Confirmation Class Takes A Pass Protesting Methodist LGBTQ Policy

Photo Credits: Small Joys

The United Methodist Church (UMC) is a mainline Protestant denomination and a major part of Methodism. In the 19th century, its main predecessor, the Methodist Episcopal Church, was a leader in evangelicalism. The UMC prohibits same-sex unions. Clergy are officially prohibited from overseeing the vows or signing the union or marriage license, but clergy can offer the premarital counseling, prayers, the homily at the wedding, or read the scriptures. It also forbids any United Methodist board, agency, committee, commission, or council to give United Methodist funds to any gay organization or group, or otherwise use such funds to promote the acceptance of homosexuality.

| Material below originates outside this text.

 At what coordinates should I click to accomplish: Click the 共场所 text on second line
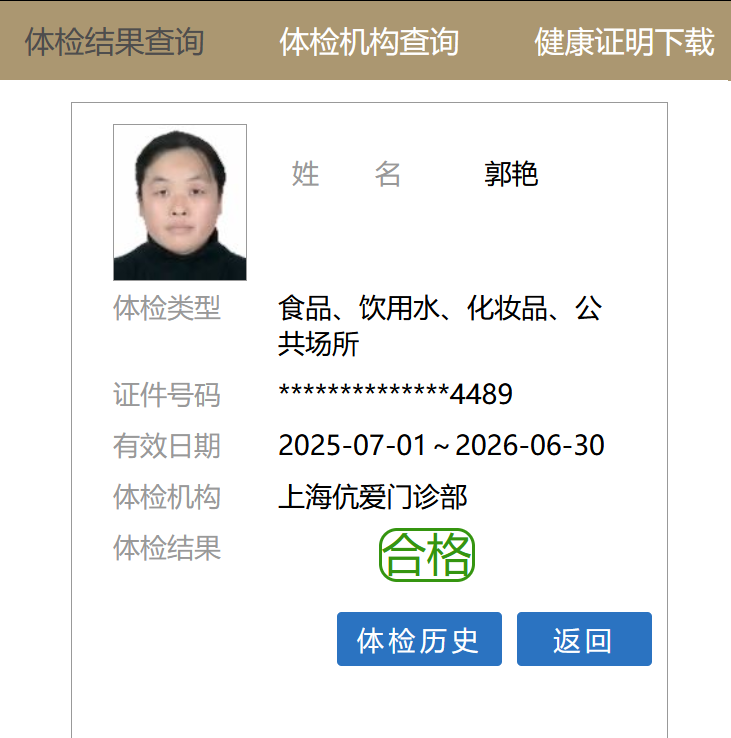coord(318,344)
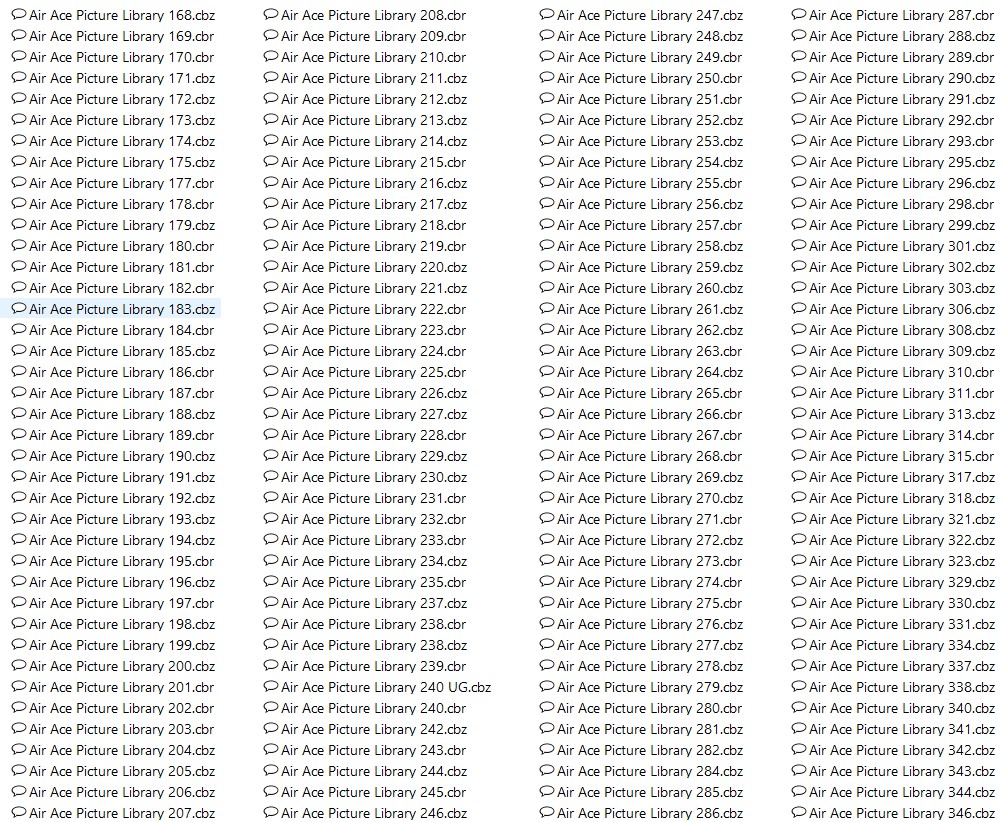The image size is (1004, 822).
Task: Click the icon beside Air Ace Picture Library 207.cbz
Action: tap(19, 813)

A group of teens in a confirmation class at a historic United Methodist church in the Midwest has taken the unprecedented step of refusing to join the church. Eight teenagers, aged 13 and 14, made this decision, stood before the congregation on Confirmation Sunday (April 28) and read a letter saying they do not want to become members at this time.

As Religion News Service reports, the teens said they took their stand on principle because they believed the denomination’s vote to uphold and strengthen its ban on LGBTQ ordination and marriage to be “immoral” and “unjust.”

“We are concerned that if we join at this time, we will be sending a message that we approve of this decision,” the confirmation class wrote.

“We want to be clear that, while we love our congregation, we believe the United Methodist policies on LGBTQ+ clergy and same-sex marriage are immoral,” they said.

That’s really brave and wise decision and the teens received a standing ovation for that move.

This is the first known refusal to join the church at the end of confirmation, a formal rite of passage that includes education in the faith. Traditionally, confirmation classes spend year learning about Christianity, the history of the United Methodist Church, its social principles, its polity, and what it means to be a member.

They then decide if they want to join the church as members.

In keeping with First United Methodist of Omaha’s history of confronting its denomination’s policies, the Rev. Kent Little, pastor of the church, supported his young people. “Myself and our associate pastor are in full support of their decision,” he said. “We’re proud of them. It’s not an easy thing to do to resist.”

The teens concluded in their letter that depending on how this church responds to the general conference action, we will decide at a later time whether or not to become officially confirmed. But until then, we will continue to stand up against the unjust actions that the denomination is taking. We are not standing just for ourselves, we are standing for every single member of the LGBTQ+ community who is hurting right now. Because we were raised in this church, we believe that if we all stand together as a whole, we can make a difference.